The traffic was still in a snarl on Main. Between people in parked cars opening doors and people pulling out of parking spots and frustrated drivers deciding at the last second to shoot down a side street, it was too dangerous to try on a bike. Sunny took the side streets toward home and kept going to the police station just outside of town. The woman behind the bulletproof glass had a swimmer’s physique and greenish-blond hair. She told Sunny to take a seat while she tried to find Sergeant Harvey. Sunny heard her radio his car and Sergeant Harvey respond that he was a couple of blocks away and to ask Sunny to sit tight. The woman looked up. “Got it,” said Sunny. She stared at the door, waiting for Sergeant
Harvey to come through it. He came from the offices behind her instead and made her jump.

“McCoskey! What can I do for you?” He had a manila folder in one hand and was working his pager with the other.

“Sorry to drop in on you,” said Sunny. “I know you’re busy with the new case. Do you have a few minutes to talk in private?”

“Come on back into the office. How you doing? You get any sleep yet?”

“Not much.”

“Me neither.”

They walked down a hall and into a tiny office, where he offered her a pinkish-gray metal folding chair. The filing cabinets were a pinkish, fleshy brown, too, like certain kinds of intestines and the underbellies of a couple of inedible mushrooms she could think of. The room’s only window looked back on the murky hallway and the offices opposite.
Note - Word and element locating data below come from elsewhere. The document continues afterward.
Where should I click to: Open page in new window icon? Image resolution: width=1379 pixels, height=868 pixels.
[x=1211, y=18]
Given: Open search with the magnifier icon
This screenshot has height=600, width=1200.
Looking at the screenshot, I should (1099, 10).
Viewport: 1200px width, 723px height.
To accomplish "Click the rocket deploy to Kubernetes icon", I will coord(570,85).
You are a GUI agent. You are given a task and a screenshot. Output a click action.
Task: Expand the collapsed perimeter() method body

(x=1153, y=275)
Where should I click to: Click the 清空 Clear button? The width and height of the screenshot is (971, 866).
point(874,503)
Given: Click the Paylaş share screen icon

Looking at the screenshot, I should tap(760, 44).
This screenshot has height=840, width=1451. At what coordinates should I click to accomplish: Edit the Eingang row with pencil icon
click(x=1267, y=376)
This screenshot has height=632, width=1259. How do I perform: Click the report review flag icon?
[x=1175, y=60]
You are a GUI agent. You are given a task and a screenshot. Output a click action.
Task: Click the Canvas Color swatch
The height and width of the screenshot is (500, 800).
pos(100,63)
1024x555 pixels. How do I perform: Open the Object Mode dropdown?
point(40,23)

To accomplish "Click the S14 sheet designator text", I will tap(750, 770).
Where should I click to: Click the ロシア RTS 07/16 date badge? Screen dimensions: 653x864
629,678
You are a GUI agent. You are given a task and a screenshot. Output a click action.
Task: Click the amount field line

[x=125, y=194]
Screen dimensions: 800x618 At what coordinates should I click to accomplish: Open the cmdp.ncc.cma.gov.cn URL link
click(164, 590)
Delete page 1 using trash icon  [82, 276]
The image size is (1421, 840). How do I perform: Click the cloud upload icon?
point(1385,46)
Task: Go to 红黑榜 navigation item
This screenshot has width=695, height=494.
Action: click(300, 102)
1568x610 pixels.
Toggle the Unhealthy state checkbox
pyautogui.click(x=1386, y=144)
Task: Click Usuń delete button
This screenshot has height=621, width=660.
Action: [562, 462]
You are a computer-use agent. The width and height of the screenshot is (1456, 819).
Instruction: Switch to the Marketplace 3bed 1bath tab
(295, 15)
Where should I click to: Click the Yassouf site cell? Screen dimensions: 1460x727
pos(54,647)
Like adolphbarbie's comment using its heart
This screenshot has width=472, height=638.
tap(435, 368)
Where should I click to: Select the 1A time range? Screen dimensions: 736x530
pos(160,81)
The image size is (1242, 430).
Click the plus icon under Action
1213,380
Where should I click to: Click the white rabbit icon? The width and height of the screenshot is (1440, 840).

Spending more than a few minutes in a room like this would drive anyone to suicide, thought Sunny, or a life of crime. Most of the furniture was the color of some sort of offal. Even the telephone was a muddy beige. It was like being inside a giant gut. It was tragedy so maudlin it was almost funny. One more chip out of the dirty coffee mug on the faux-walnut desk with its laminate buckling, one more stack of yellowing paperwork on top of the scratched-up filing cabinets, and the room would achieve comedy through farce. She shifted in the miserable chair and it gave a metallic groan. Was St. Helena really so bad off that they couldn’t afford a real chair for Sergeant Harvey’s visitors to sit in? Couldn’t the department pool their funds, rent a van one Saturday, and go requisitioning at the nearest Ikea? Sergeant Harvey grabbed a stack of pink phone messages left on his desk and shuffled through them. Probably he never gave the surroundings a second thought.
Or he might even like making his visitors suffer. Certainly no one would be tempted to linger.

“Chop-chop, McCoskey. I’m up to my ears,” he said without looking up.

“Right. So, as you might imagine, it’s about Anna Wilson.”

“She have a drug problem as far as you know? Addict?”

“Recreational. Nothing serious, at least back when I hung out with her enough to say for sure.”

“How long ago was that?”

“About four years.”

“What happened? Why’d you lose contact?”

“We both lived in San Francisco. Then she went to Europe and I came up here. We talked and e-mailed a couple of times since then, but Saturday was the first time I’d seen her.”

“What made her call you up all of a sudden after so long?”

“Like I said yesterday, I’m not exactly sure. Maybe just a friendly visit, maybe something more.”

“Such as?”

“She seemed to be having some difficulties with her boyfriend and she needed moral support from her friends.”

“Is that what she said, ‘moral support’?”

“She didn’t use those exact words.”

“So she might have been interested in actual support, as in a buffer between her and someone else who had become abusive or who she considered potentially violent. A witness, at least.”

“It’s possible, but there were plenty of people around, if that’s what she was after. The guy she shares a place with in Barcelona, Troy Stevens, was staying there at the house. And Franco, the winemaker for Taurus Rising, Seth’s winery. He wasn’t particularly a friend of hers, more of Oliver’s, but he was staying with them, too. And her friend Jordan was there when I arrived, though I think
she’d just driven up for the day from the city. Even without inviting me up, she knew she wasn’t going to be alone in the house with Oliver anytime soon.” Sunny waited until he looked up from the papers on his desk. “We went over all this yesterday, didn’t we?”